Notice that the input, `nums`, is a set. So he's taking the intersection of two sets. One set always has one item, so the result will be a collection with either 0 or 1 items.

It could have also been written as:

  first(x * (2020 - x)
        for x in nums
        if (2020 - x) in nums and x != (2020 - x))
But that has a lot of duplication, so it'd probably be best to just use an imperative approach here and do something like:

  def day1_1(nums):
    "Find 2 distinct numbers that sum to 2020, and return their product."
    for x in nums:
      y = 2020 - x

      if x == y:
        continue

      if y in nums:
        return x * y
4 comments

when I saw the first() function, I thought it was some default python that was new to me.

But he defines it above in his commonly used functions:

    def first(iterable, default=None) -> object:
        "Return first item in iterable, or default."
        return next(iter(iterable), default)
How to tell he's a Lisper. :) Be glad it wasn't car().
madhadron, I'm a Common Lisper, so I'm good with `first` and `rest`.
I am not sure I would advocate for this but, from Python 3.8, this is an instance where assignment expressions could allow the first code without duplication.

    first(x * y
          for x in nums
          if (y := 2020 - x) in nums and x != y)
I agree, tuvistavie!
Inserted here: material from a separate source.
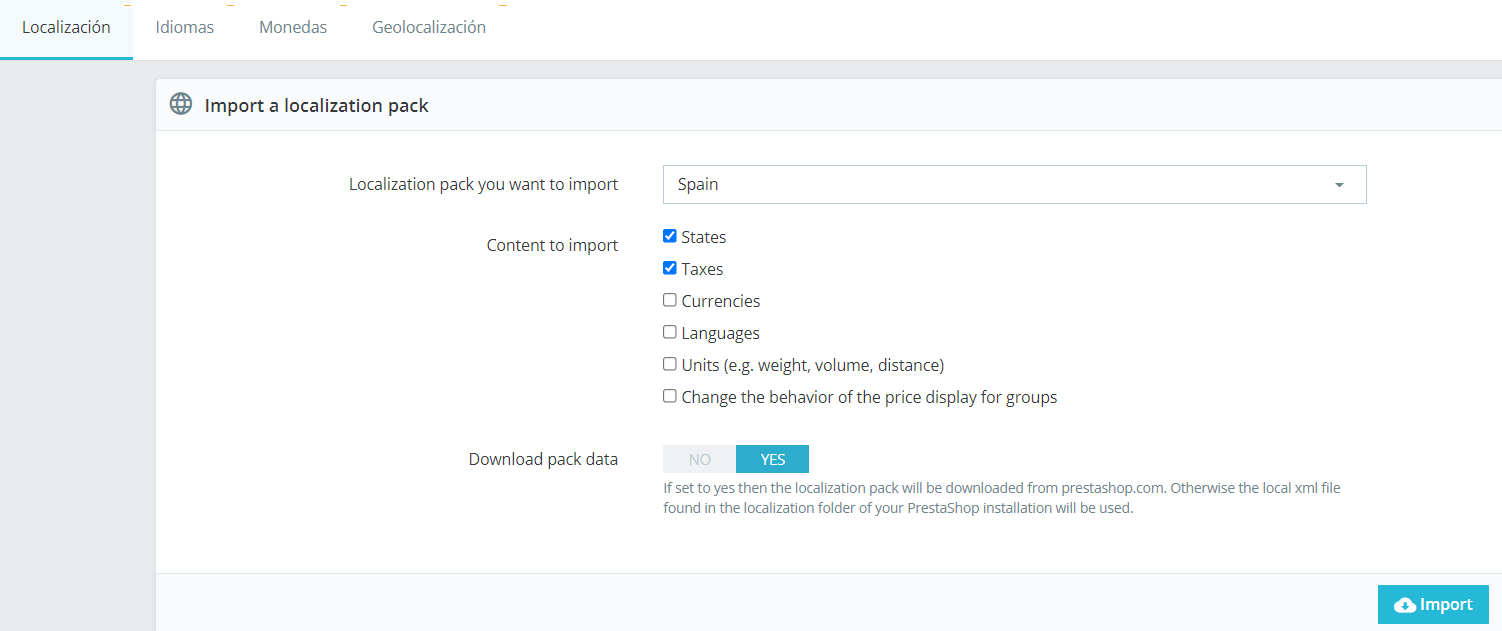Switch to the Idiomas tab
Viewport: 1502px width, 631px height.
[x=185, y=28]
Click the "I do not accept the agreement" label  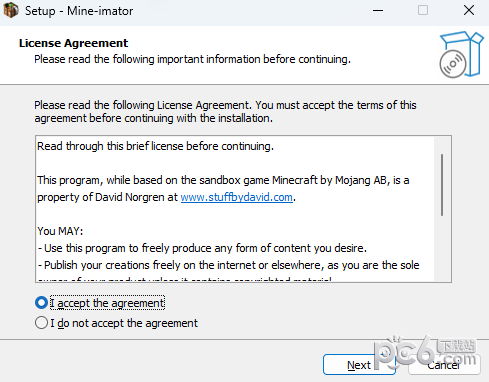[124, 323]

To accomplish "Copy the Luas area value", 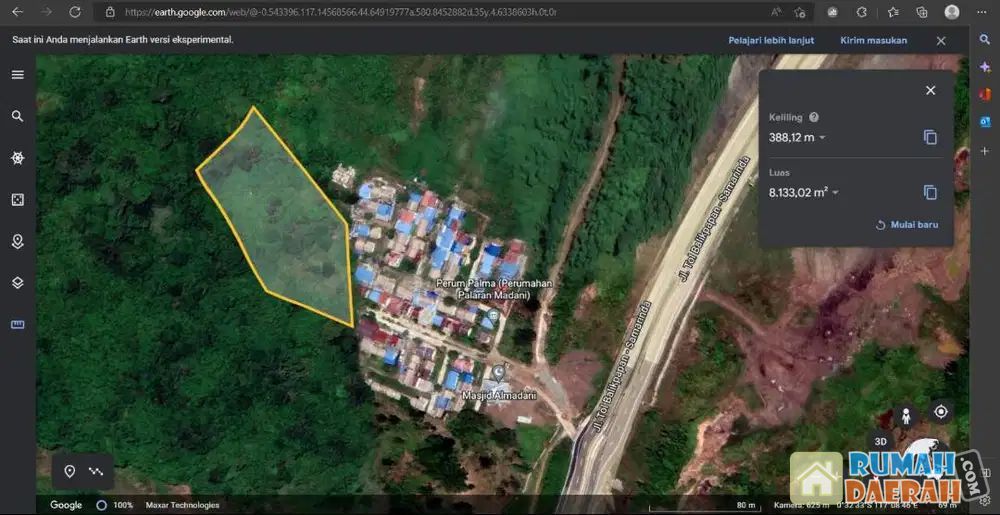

But my default machine has 3.7 installed, and I didn't want to get too far ahead of readers. Sometime next year I'll go to 3.8, and look forward to using ":="
The "x == y" test looks like a bug to me, unless duplicate entries are not allowed. For example [1010,1010,1721,979,366,299,675,1456] should return 1010 * 1010, not 1721 * 299.
Given that the comment says "Find 2 distinct numbers that sum to 2020", I expect duplicate entries are not allowed.
Yes, but I cannot find the same in the problem definition:

"they need you to find the two entries that sum to 2020 and then multiply those two numbers together"

https://adventofcode.com/2020/day/1

There are frequently non-stated properties of the input in Advent of Code that simplify the problem a bit.
abstruse

Completely agree, your solution is more clear.